Prior to law school I worked for eight years as a paralegal at an insurance defense firm that specializes in trucking litigation and during that time I realized that while I may not have had a need to be a lawyer, I nonetheless appreciated the law and enjoyed working to defend clients in an industry where people are constantly trying to exploit them.

In essence, the joy I get from doing this work is not in the practice of law but in helping to eliminate fraudulent claims and exposing the actual series of events that lead to the claims. Some people would argue that defending the stereotypical little guy in a case is more important, but I believe that by eliminating fraud and unwarranted claims, the average person in society benefits more through the resulting reduced costs on services and products they purchase on a daily basis.

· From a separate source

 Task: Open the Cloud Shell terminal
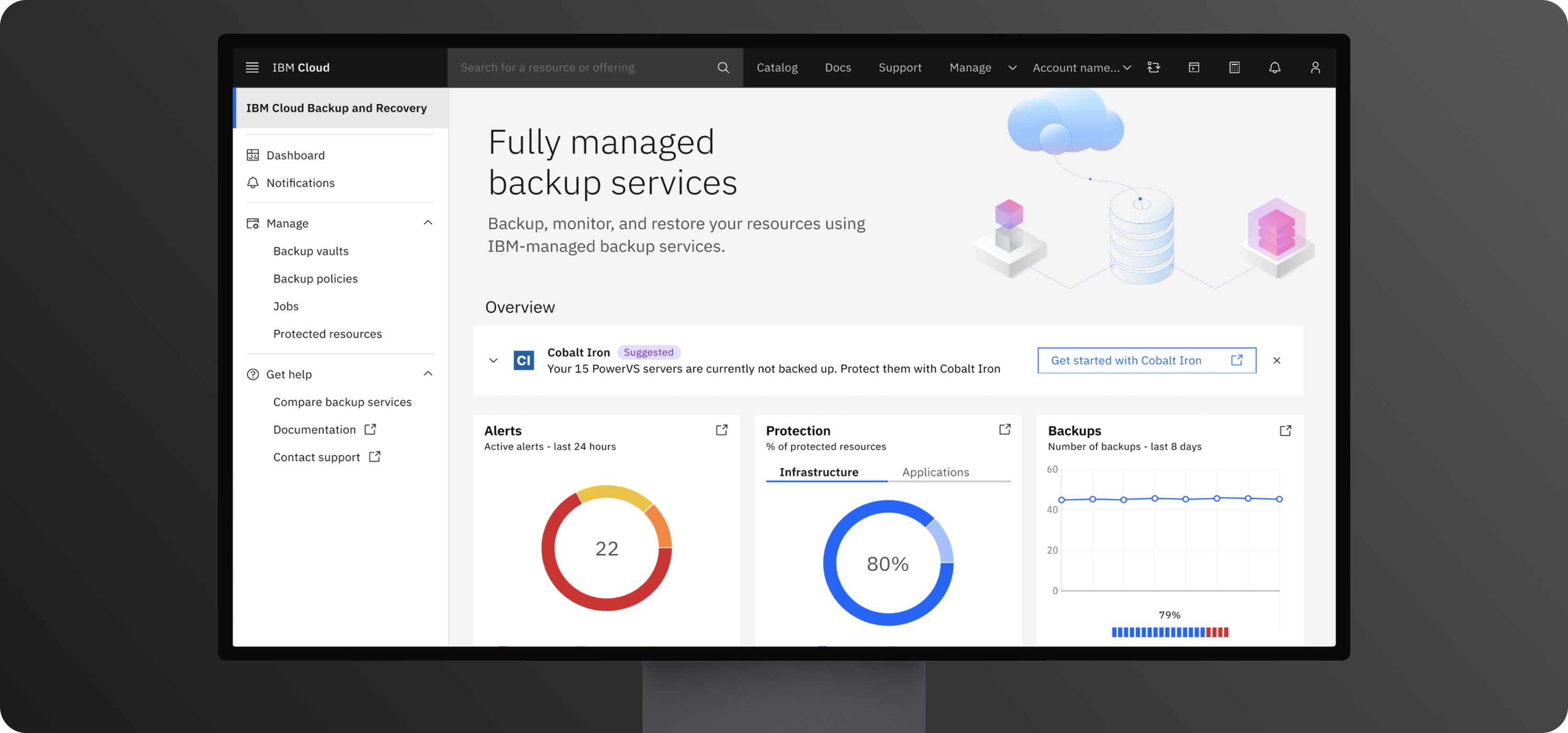point(1194,67)
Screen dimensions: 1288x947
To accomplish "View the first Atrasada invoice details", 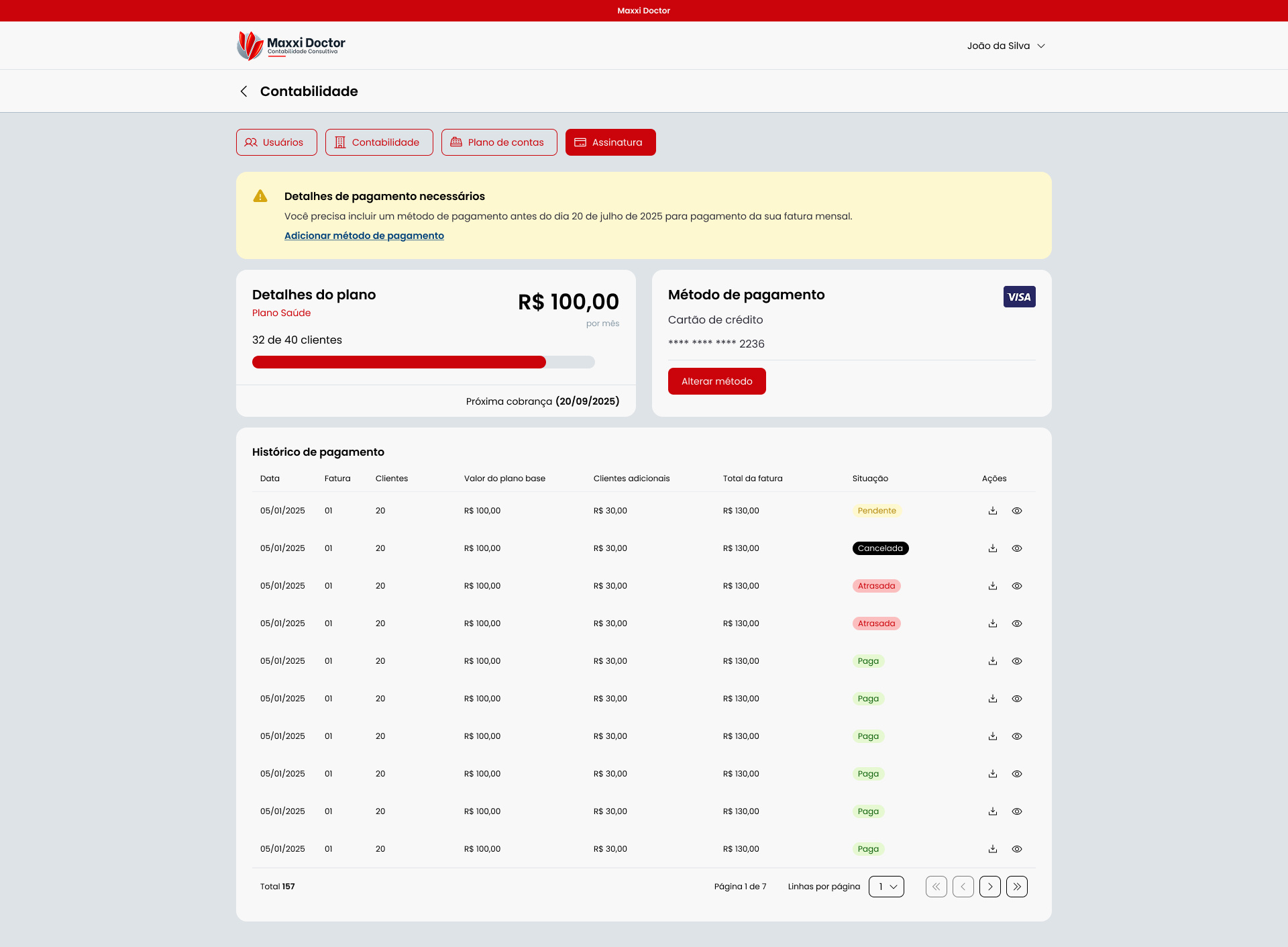I will pos(1017,585).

After debating if I wanted to go through three more years of school and incur the large debt required to obtain a law degree, I ultimately decided that it would be in my best interest to do so. However, from the start, I knew that I would be continuing to work at the firm when my school schedule allowed and would be returning to the same law firm and continuing to work in insurance defense but that I wanted to carve out my own niche within the firm as well. For me this meant pursuing the knowledge necessary to establish an estate planning practice.

To me, there is nothing more important than determining where the assets people have amassed over the course of their lives go when they die and protecting their wishes. Additionally, an estate planning practitioner can take a proactive stance with a client instead of a reactive stance, like insurance defense work is founded on. While I did not have the pressure to find a job after leaving law school, I found my pressure through trying to learn as much as possible in the fields that I would be practicing in as well as balancing my personal life and work life with school.

So, for me, the time and monetary component may be the worst choice I have ever made in my life but starting law school I was hoping that this would be the extent of any negative components to this experience. However, I quickly found out that law school takes an extreme toll on you both physically and emotionally. In my case this meant sickness from being run down, deteriorating eye sight from reading, strain in the relationship with my young son due to the hours at school and ultimately the loss of my marriage.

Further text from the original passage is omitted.